Mas é no extenso rol das "ações afirmativas" que estão os maiores disparates do projeto. Uma delas dá preferência a afro-brasileiros nas contratações do setor público e da iniciativa privada. Outra norma impõe uma cota inicial de 20% para o preenchimento de cargos de confiança da União, a qual será ampliada até que se atinja a correspondência com "a estrutura da distribuição racial nacional". Uma terceira norma exige que o poder público só adquira bens e serviços de empresas nacionais e de organismos internacionais que adotem programas de promoção de igualdade racial. Outra obriga os filmes, a publicidade, as televisões e as salas de cinema "a apresentar imagens de pessoas afro-brasileiras em proporção não inferior a 20% do número total de atores e figurantes".

Além de manter o sistema de cotas no acesso ao ensino superior público, o projeto torna obrigatória a disciplina História Geral da África e do Negro no Brasil para alunos das redes oficial e privada. Permite a mestres de capoeira lecionar nas escolas.

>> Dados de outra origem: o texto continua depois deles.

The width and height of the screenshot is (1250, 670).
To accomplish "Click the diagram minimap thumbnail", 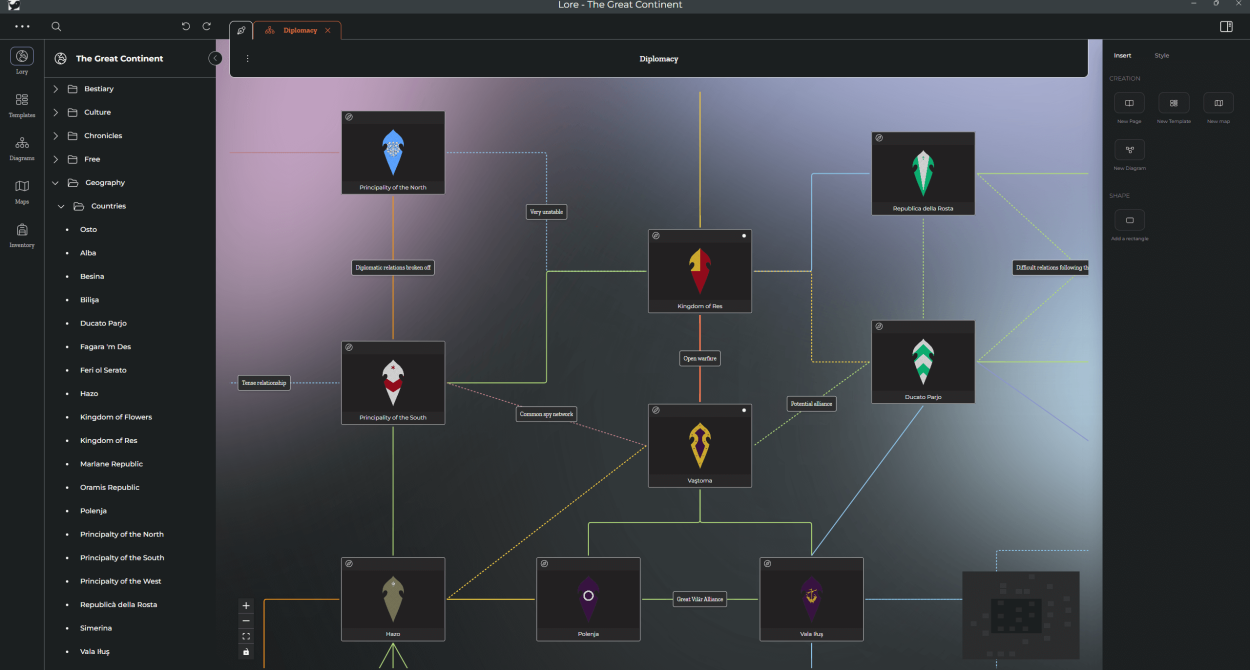I will pyautogui.click(x=1020, y=614).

Autoriza praticantes de "religiões africanas e afro-indígenas" a se ausentar do trabalho - e a compensar sua falta posteriormente - para "prática de culto", "celebração de festividades" e cumprimento de obrigações litúrgicas. E, numa associação entre raça e saúde que há muito tempo é repudiada pela ciência, incentiva o Executivo a promover pesquisas sobre doenças prevalecentes na população afro-brasileira.

Este é o maior disparate do projeto do Estatuto da Igualdade Racial. A pretexto de promover a igualdade racial, ele parte do reconhecimento de que existem diferenças biológicas entre indivíduos de raças diferentes e enfatiza o tratamento de "doenças de negros", como a anemia falciforme, dedicando a ela vários artigos. Com isso, além de contrariar toda evidência científica, o Estatuto da Igualdade Racial recorre a velhas e desmoralizadas categorias criadas pelas "teorias" racistas do século 19, desprezando assim a triste história de barbárie por elas deixada.

Num país marcado pela miscigenação e não pela segregação, insistir num projeto tão irresponsável como o do Estatuto da Igualdade Racial é brincar com fogo. Ao procurar solucionar um problema que não existe, o risco é o de acabar estimulando o surgimento de ódios e rancores, deflagrando tensões e conflitos que até agora o País não havia vivenciado.